ClickHouse uses an LSM-tree like structure—MergeTree—and it is not friendly to single row operations. To highlight this specific limitation, ClickHouse uses ALTER TABLE UPDATE / ALTER TABLE DELETE syntax to highlight this will be executed as a bulk operation, so please consider it as such. Updating or deleting rows in ClickHouse should be an exceptional operation, rather than a part of your day-to-day workload.
We can update a column like this:
ALTER TABLE lineorder UPDATE LO_DISCOUNT = 5 WHERE LO_CUSTKEY = 199568
5. ClickHouse added a feature which I call Dictionary Compression, but ClickHouse uses the name “LowCardinality”. It is still experimental, but I hope soon it will be production ready.
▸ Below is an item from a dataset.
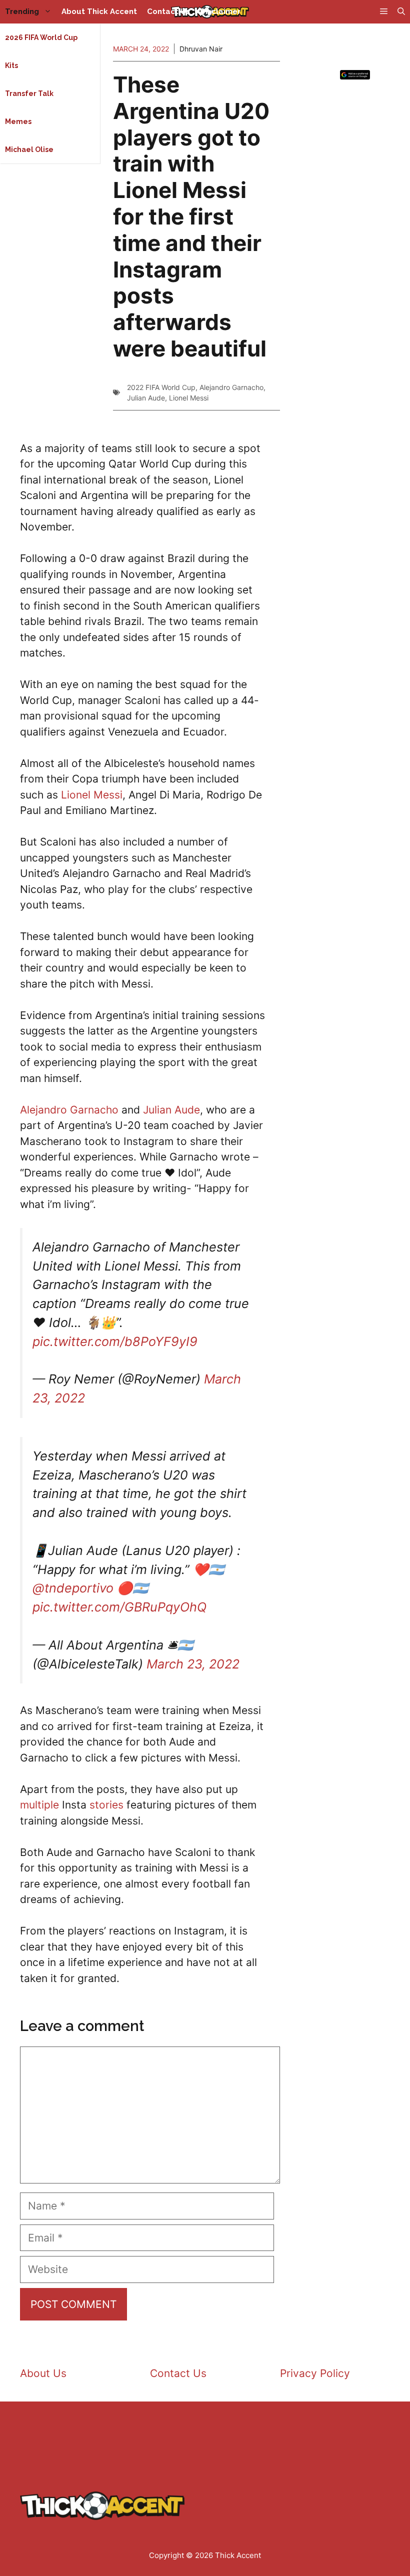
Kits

Basically it allows internally to replace long strings with a short list of enumerated values.
For example, consider the table from our example
lineorder which contains 600037902 rows, but has only five different values for the column LO_ORDERPRIORITY:
SELECT DISTINCT LO_ORDERPRIORITY FROM lineorder ┌─LO_ORDERPRIORITY─┐ │ 1-URGENT │ │ 5-LOW │ │ 4-NOT SPECIFIED │ │ 2-HIGH │ │ 3-MEDIUM │ └──────────────────┘
So we can define our table as:
CREATE TABLE lineorder_dict ( LO_ORDERKEY UInt32, LO_LINENUMBER UInt8, LO_CUSTKEY UInt32, LO_PARTKEY UInt32, LO_SUPPKEY UInt32, LO_ORDERDATE Date, LO_ORDERPRIORITY LowCardinality(String), LO_SHIPPRIORITY UInt8, LO_QUANTITY UInt8, LO_EXTENDEDPRICE UInt32, LO_ORDTOTALPRICE UInt32, LO_DISCOUNT UInt8, LO_REVENUE UInt32, LO_SUPPLYCOST UInt32, LO_TAX UInt8, LO_COMMITDATE Date, LO_SHIPMODE LowCardinality(String) )Engine=MergeTree(LO_ORDERDATE,(LO_ORDERKEY,LO_LINENUMBER),8192);
How does this help? Firstly, it offers space savings. The table will take less space in storage, as it will use integer values instead of strings. And secondly, performance. The filtering operation will be executed faster.
For example: here’s a query against the table with LO_ORDERPRIORITY stored as String:
SELECT count(*) FROM lineorder WHERE LO_ORDERPRIORITY = '2-HIGH' ┌───count()─┐ │ 119995822 │ └───────────┘ 1 rows in set. Elapsed: 0.859 sec. Processed 600.04 million rows, 10.44 GB (698.62 million rows/s., 12.16 GB/s.)
And now the same query against table with LO_ORDERPRIORITY as LowCardinality(String):
SELECT count(*) FROM lineorder_dict WHERE LO_ORDERPRIORITY = '2-HIGH' ┌───count()─┐ │ 119995822 │ └───────────┘ 1 rows in set. Elapsed: 0.350 sec. Processed 600.04 million rows, 600.95 MB (1.71 billion rows/s., 1.72 GB/s.)
This is 0.859 sec vs 0.350 sec (for the LowCardinality case).
Unfortunately this feature is not optimized for all use cases, and actually in aggregation it performs slower.
An aggregation query against table with LO_ORDERPRIORITY as String:
SELECT DISTINCT LO_ORDERPRIORITY FROM lineorder ┌─LO_ORDERPRIORITY─┐ │ 4-NOT SPECIFIED │ │ 1-URGENT │ │ 2-HIGH │ │ 3-MEDIUM │ │ 5-LOW │ └──────────────────┘ 5 rows in set. Elapsed: 1.200 sec. Processed 600.04 million rows, 10.44 GB (500.22 million rows/s., 8.70 GB/s.)
Versus an aggregation query against table with LO_ORDERPRIORITY as LowCardinality(String):
SELECT DISTINCT LO_ORDERPRIORITY FROM lineorder_dict ┌─LO_ORDERPRIORITY─┐ │ 4-NOT SPECIFIED │ │ 1-URGENT │ │ 2-HIGH │ │ 3-MEDIUM │ │ 5-LOW │ └──────────────────┘ 5 rows in set. Elapsed: 2.334 sec. Processed 600.04 million rows, 600.95 MB (257.05 million rows/s., 257.45 MB/s.)
This is 1.200 sec vs 2.334 sec (for the LowCardinality case)
6. And the last feature I want to mention is the better support of Tableau Software: this required ODBC drivers. It may not seem significant, but Tableau is the number one software for data analysts, and by supporting this, ClickHouse will reach a much wider audience.
Summing up: ClickHouse definitely became much more user friendly since a year ago!